Common use of Injunctive Relief; Enforcement Clause in Contracts

Injunctive Relief; Enforcement. Each the Buyer and Seller acknowledges and agrees that in the event of a breach of any of the provisions of this Article 12, monetary damages shall not constitute a sufficient remedy. Consequently, in the event of any such breach, the non-breaching party and/or its respective successors or assigns may, in addition to other rights and remedies existing in their favor, apply to any court of law or equity of competent jurisdiction for specific performance and/or injunctive or other relief in order to enforce or prevent any violations of the provisions hereof, in each case without the requirement of posting a bond or providing actual damages.

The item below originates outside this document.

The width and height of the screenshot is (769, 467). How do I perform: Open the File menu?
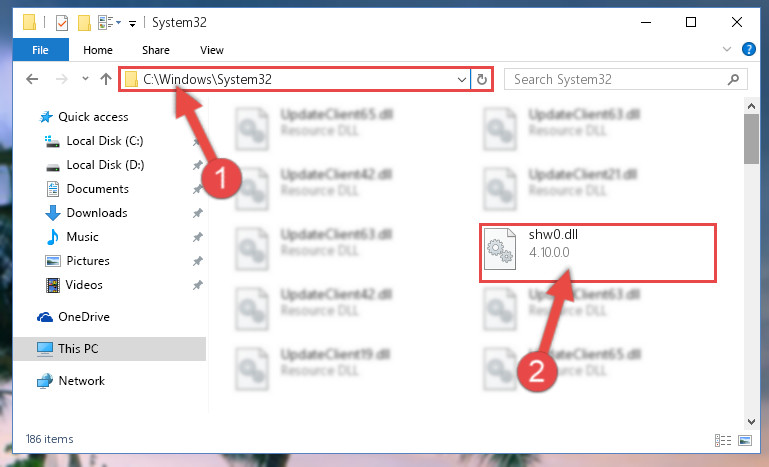41,50
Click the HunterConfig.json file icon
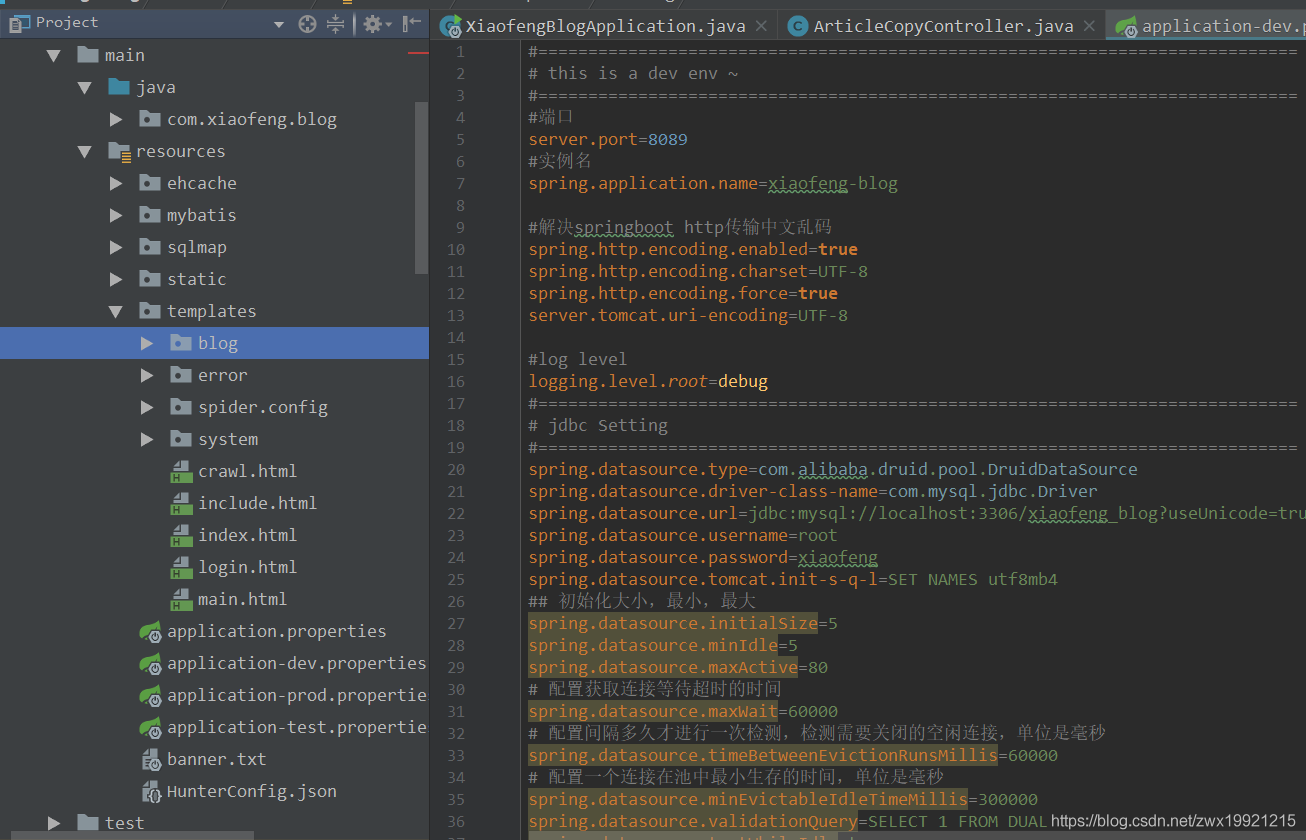Image resolution: width=1306 pixels, height=840 pixels. pos(151,791)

If the final judgment of a court of competent jurisdiction declares that any term or provision of this Article 12 is invalid or unenforceable, each of Buyer and Seller agree that the court making the determination of invalidity or unenforceability shall have the power to reduce the scope, duration, or area of the term or provision, to delete specific words or phrases, or to replace any invalid or unenforceable term or provision with a term or provision that is valid and enforceable and that comes closest to expressing the intention of the invalid or unenforceable term or provision, and this Agreement shall be enforceable as so modified after the expiration of the time within which the judgment may be appealed.

Appears in 2 contracts

Samples: Asset Purchase Agreement (VeriChip CORP), Asset Purchase Agreement (Digital Angel Corp)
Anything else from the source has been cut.